Task directions = State how many lines in the entries below include the string "Open", and give nothing beyond that number.

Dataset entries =
════

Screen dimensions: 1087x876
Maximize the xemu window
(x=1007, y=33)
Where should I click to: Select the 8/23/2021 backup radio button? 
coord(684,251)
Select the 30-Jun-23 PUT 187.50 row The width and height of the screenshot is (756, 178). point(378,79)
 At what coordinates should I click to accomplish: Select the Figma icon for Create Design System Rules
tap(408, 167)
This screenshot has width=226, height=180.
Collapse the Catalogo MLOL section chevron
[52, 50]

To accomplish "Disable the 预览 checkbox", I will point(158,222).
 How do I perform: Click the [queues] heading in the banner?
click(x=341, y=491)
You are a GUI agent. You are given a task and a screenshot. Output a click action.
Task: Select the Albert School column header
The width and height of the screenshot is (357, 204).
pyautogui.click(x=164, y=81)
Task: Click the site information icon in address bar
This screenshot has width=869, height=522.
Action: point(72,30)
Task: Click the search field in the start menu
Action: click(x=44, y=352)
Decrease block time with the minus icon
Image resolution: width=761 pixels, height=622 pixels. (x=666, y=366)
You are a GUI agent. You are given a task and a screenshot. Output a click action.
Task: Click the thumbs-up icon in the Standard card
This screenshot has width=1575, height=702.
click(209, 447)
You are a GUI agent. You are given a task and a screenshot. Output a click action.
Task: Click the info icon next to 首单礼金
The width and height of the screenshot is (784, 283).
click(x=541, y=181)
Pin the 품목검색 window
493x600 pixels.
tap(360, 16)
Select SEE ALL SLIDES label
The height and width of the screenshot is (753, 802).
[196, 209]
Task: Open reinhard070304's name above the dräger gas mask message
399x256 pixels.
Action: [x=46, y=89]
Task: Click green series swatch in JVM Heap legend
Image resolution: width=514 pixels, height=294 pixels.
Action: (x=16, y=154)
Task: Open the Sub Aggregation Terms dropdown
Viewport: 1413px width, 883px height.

════

Answer to this problem = 2